** Provided records **
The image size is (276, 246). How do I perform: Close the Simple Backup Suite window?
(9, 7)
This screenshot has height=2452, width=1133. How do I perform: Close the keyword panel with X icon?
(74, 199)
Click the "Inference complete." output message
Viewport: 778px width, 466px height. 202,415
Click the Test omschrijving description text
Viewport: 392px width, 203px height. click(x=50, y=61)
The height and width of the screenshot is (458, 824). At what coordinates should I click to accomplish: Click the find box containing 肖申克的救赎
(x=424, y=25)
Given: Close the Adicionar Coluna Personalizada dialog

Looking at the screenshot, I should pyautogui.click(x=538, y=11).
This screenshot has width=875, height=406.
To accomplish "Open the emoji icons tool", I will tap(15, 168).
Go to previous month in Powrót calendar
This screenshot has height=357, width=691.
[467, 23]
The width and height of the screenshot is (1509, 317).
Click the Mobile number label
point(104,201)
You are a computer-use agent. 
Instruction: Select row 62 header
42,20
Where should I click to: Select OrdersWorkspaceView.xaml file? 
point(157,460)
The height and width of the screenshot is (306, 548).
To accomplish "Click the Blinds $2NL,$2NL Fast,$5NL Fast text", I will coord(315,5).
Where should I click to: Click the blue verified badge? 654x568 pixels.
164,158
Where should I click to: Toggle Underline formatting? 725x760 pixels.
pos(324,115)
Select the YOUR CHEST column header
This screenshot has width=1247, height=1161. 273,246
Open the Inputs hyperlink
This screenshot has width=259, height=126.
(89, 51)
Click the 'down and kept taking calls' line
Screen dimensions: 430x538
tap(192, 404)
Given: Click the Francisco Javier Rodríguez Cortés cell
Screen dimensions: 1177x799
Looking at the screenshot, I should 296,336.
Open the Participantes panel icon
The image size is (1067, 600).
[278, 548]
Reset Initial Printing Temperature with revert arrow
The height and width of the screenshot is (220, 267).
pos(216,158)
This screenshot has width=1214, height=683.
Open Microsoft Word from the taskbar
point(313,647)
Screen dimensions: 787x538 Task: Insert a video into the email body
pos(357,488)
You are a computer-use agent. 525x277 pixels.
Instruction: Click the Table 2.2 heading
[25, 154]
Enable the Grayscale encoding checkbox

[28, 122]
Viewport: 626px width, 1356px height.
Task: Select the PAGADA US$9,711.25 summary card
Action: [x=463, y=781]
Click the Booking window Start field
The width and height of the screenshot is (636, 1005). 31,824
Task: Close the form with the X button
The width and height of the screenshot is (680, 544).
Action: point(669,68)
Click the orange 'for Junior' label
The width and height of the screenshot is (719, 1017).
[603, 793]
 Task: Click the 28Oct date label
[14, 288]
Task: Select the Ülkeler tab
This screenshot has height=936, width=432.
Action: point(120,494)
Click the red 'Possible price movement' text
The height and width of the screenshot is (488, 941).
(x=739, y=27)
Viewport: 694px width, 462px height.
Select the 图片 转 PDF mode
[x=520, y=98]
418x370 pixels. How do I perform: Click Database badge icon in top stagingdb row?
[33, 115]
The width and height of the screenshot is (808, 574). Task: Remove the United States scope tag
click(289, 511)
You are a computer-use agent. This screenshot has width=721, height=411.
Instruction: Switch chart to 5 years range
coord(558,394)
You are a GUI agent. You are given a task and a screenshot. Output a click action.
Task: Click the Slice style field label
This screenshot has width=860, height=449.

** Instructions to follow **
Copy, without any change, the lines above from the one containing "Instruction: Click the Table 2.2 heading" to the end, both ends included. Add nothing else.

** Worked solution **
Instruction: Click the Table 2.2 heading
[25, 154]
Enable the Grayscale encoding checkbox

[28, 122]
Viewport: 626px width, 1356px height.
Task: Select the PAGADA US$9,711.25 summary card
Action: [x=463, y=781]
Click the Booking window Start field
The width and height of the screenshot is (636, 1005). 31,824
Task: Close the form with the X button
The width and height of the screenshot is (680, 544).
Action: point(669,68)
Click the orange 'for Junior' label
The width and height of the screenshot is (719, 1017).
[603, 793]
 Task: Click the 28Oct date label
[14, 288]
Task: Select the Ülkeler tab
This screenshot has height=936, width=432.
Action: point(120,494)
Click the red 'Possible price movement' text
The height and width of the screenshot is (488, 941).
(x=739, y=27)
Viewport: 694px width, 462px height.
Select the 图片 转 PDF mode
[x=520, y=98]
418x370 pixels. How do I perform: Click Database badge icon in top stagingdb row?
[33, 115]
The width and height of the screenshot is (808, 574). Task: Remove the United States scope tag
click(289, 511)
You are a computer-use agent. This screenshot has width=721, height=411.
Instruction: Switch chart to 5 years range
coord(558,394)
You are a GUI agent. You are given a task and a screenshot. Output a click action.
Task: Click the Slice style field label
This screenshot has width=860, height=449.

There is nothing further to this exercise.